Peter Falk, Vicki Frederick, and Laurene Landon in ...All the Marbles (1981)



(director: Robert Aldrich; screenwriter: Mel Frohman; cinematographer: Joseph Biroc; editors: Irving C. Rosenblum/Richard Lane; music: Frank De Vol; cast: Peter Falk (Harry Sears), Vicki Frederick (Iris), Laurene Landon (Molly), Burt Young (Eddie Cisco), Tracy Reed (Diane), Ursaline Bryant-King (June), John Hancock (Big John Stanley), Richard Jaeckel (Referee); Runtime: 112; MPAA Rating: R; producer: William Aldrich; Warner Brothers Archive Collection; 1981)


“It’s not that bad.

Reviewed by Dennis Schwartz

Veteran action director Robert Aldrich’s (“The Dirty Dozen”/”The Flight of the Phoenix”/”What Ever Happened to Baby Jane?”) last film, curiously a blend of sports pic and sexual comedy, is at best an uneven film with a few funny moments to keep it from getting pinned by its tasteless storyline. Mel Frohman writes the surprisingly literate script, as a road movie that could have been made in the 1950’s but for its 1970’s raunchiness.

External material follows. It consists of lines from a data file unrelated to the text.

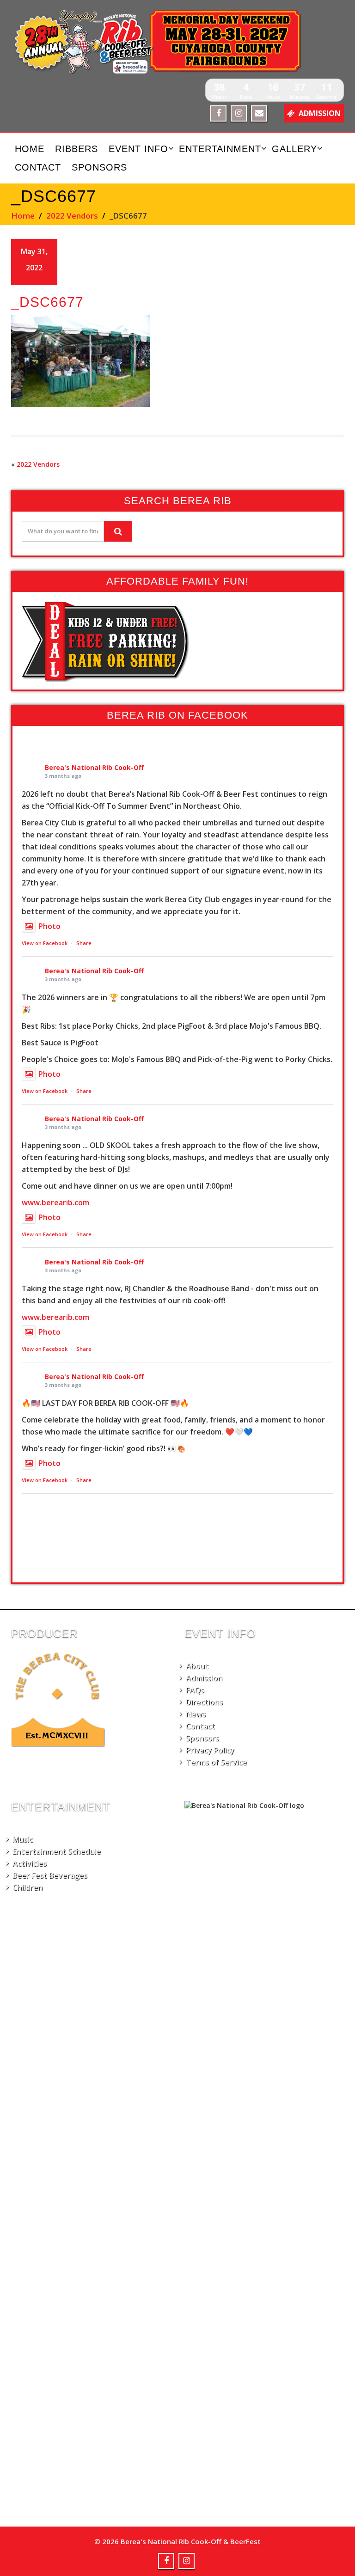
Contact (38, 167)
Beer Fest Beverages (49, 1875)
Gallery (294, 149)
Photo (49, 926)
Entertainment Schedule (56, 1851)
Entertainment (220, 149)
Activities (29, 1863)
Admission (204, 1678)
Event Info (138, 149)
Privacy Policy (210, 1750)
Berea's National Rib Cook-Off (94, 767)
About (197, 1666)
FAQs (195, 1690)
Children (27, 1887)
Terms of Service (216, 1762)
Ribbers (76, 149)
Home (29, 149)
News (196, 1714)
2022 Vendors (72, 215)
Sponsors (99, 167)
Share (84, 943)
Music (22, 1839)
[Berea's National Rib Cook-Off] (177, 41)
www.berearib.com (55, 1202)
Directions (204, 1702)
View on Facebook (44, 943)
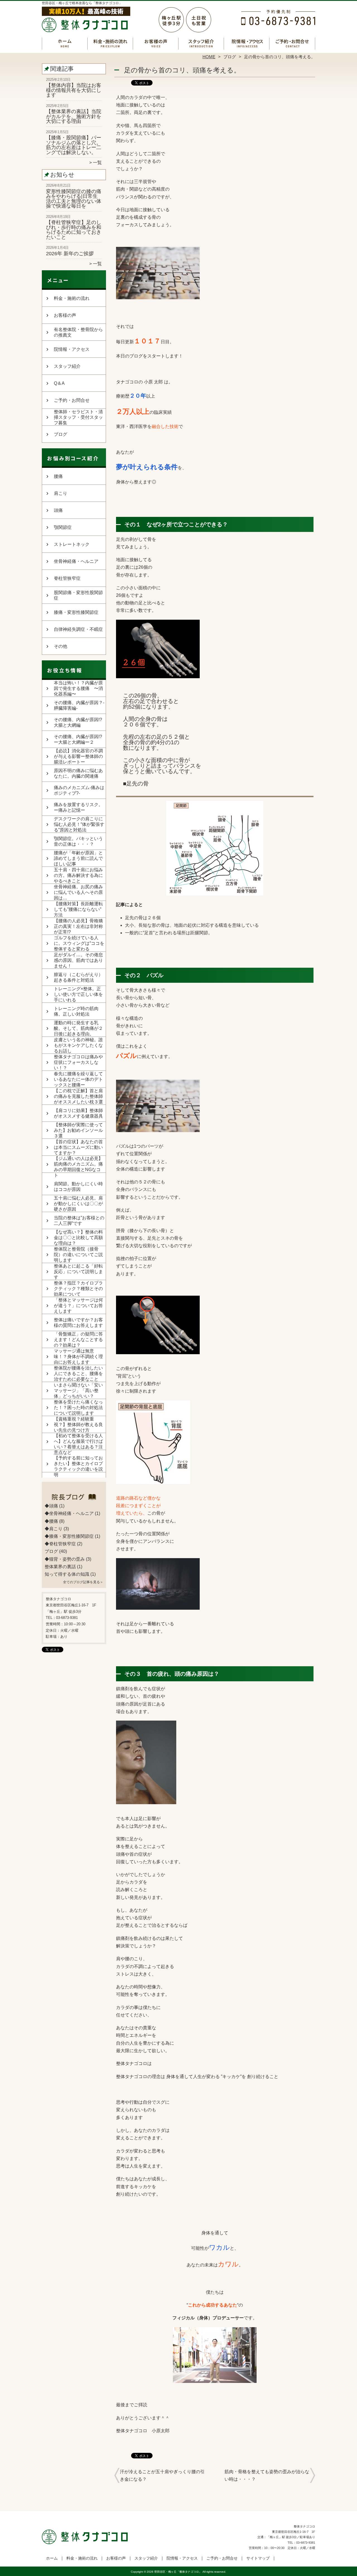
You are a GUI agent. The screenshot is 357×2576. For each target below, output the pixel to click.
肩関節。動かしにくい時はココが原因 (78, 1186)
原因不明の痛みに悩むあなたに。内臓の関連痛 (78, 773)
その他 (60, 646)
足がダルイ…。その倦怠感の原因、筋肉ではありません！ (78, 960)
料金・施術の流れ (110, 43)
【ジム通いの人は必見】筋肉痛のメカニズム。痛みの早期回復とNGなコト (78, 1167)
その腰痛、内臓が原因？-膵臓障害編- (79, 705)
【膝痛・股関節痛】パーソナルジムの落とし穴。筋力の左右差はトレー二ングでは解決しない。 (73, 145)
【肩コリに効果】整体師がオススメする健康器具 (78, 1113)
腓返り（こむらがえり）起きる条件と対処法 (78, 977)
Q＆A (59, 383)
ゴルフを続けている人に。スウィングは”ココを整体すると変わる (79, 943)
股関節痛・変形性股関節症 (78, 595)
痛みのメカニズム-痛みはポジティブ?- (79, 790)
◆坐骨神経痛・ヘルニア (69, 1513)
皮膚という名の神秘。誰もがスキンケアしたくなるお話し (78, 1045)
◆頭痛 (51, 1506)
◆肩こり (53, 1528)
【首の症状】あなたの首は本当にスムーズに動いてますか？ (78, 1147)
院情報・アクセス (246, 43)
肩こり (60, 493)
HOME (208, 56)
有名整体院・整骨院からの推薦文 (78, 332)
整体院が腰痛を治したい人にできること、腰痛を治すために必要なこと (78, 1373)
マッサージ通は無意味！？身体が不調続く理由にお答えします (78, 1356)
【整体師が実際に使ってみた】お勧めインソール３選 (78, 1130)
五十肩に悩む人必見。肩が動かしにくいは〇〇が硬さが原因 (78, 1204)
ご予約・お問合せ (292, 43)
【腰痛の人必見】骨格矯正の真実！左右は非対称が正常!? (78, 926)
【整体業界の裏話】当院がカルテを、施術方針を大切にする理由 (73, 116)
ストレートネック (72, 544)
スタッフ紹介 (201, 43)
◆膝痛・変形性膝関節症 (69, 1536)
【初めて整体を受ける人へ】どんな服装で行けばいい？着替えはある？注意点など (78, 1444)
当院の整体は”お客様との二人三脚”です (79, 1220)
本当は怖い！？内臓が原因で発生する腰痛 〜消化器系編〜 (78, 688)
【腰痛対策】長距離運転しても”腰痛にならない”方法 (78, 909)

Peter Falk is the opera-loving, hustling wrestling manager of two female wrestlers, known as the California Dolls. They are endearingly played by the worldly Vicki Frederick and the naive Laurene Landon. Vicki once had an affair with Falk, but their relationship is now only work-related. Laurene has become addicted to pain killers (and you can bet your house that she breaks her habit by the pic’s end, or else this isn’t a mainstream pic). The gals are a tag-team wrestling duo, who Falk brings from touring dumpy venues in small mill towns, in the midwest, in his beat-up car, to the big-time at the MGM Grand Hotel in Reno for a championship bout. How Falk does this trick is a neat trick, as Columbo does his usual wise guy scheming things (like getting the girls a mud wrestling match that turns ugly), while the girls struggle to hold their dignity and fight for success–they’re going for all the marbles.

Wrestling in this pic is oddly enough taken for a serious sport, as I guess Aldrich didn’t get all the memos that say the bouts are all fixed (not just some) and the events are played just for entertainment purposes. Therefore the Rocky-like climax, of going from obscurity to fame, makes things a bit awkward if you’re still believing this is a sports pic drama.

But it’s not bad, in fact it’s entertaining, upbeat and pleasant. Just don’t expect much more than a few body slams and a few wisecracks hitting home, otherwise you’ll probably be disappointed. It’s far from top-line Aldrich, but has enough of his motifs going down to at least keep it watchable. Burt Young as the oily wrestling promoter who resents Falk for his independence, has a nice turn in a supporting role to the three colorful zany stars.John Hancock gets a few laughs as the rival manager, while Richard Jaeckel is a hoot as the dishonest referee.